Some 70 to 80 percent of troops surveyed for the report said they had seen a buddy killed; roughly half of soldiers and 56 percent of Marines said they'd killed an enemy fighter, and about two thirds of troops said that a roadside bomb the No 1 weapon of insurgents had gone off within 55 yards of them. Those incidents were higher than what troops experienced in the previous year in Afghanistan as well as during the 2007 surge of extra troops into Iraq, the report said.
The rate of psychological problems may actually be fewer than might be expected, given the high level of combat troops are seeing, Schoomaker said. And the military said it has doubled the mental health staff in the country to help troops cope with their problems.
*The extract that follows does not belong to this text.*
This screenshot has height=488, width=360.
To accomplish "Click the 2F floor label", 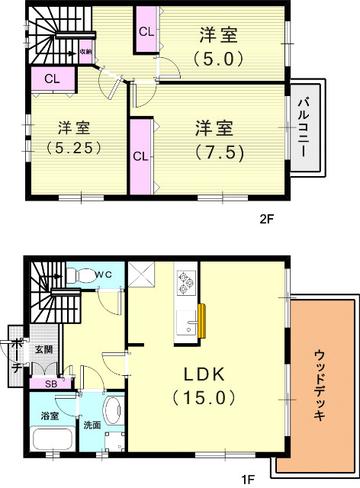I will pyautogui.click(x=266, y=219).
The data comes from a mental health team that polled more than 900 soldiers, 335 Marines and 85 mental health workers on the Afghan battlefield during last July and August, as troops surged into the country under the Obama administration's new strategy for fighting the insurgency.
The new mental health study also reaffirms the long-held view on the price paid for repeated tours of duty: mental health problems were greater for troops on their third or fourth deployment. The military says it boosted the mental health staff in the country to one for every 646 soldiers last year compared, compared to one for every 1,123 in 2009.
Only 46.5 percent of soldiers said their morale was medium, high or very high last year, compared to 65.7 percent in 2005. For Marines, it was only 58.6 percent last year compared to 70.4 percent when they were surveyed in 2006 in Iraq.
(The report compares numbers of the Marine to their time in Iraq because they were not in Afghanistan in significant numbers before the surge) Nearly 80 percent of Marines and soldiers said they'd seen a member of their unit killed or wounded, compared to roughly half who said that in the earlier years. Nearly one in five soldiers and Marines reported psychological problems.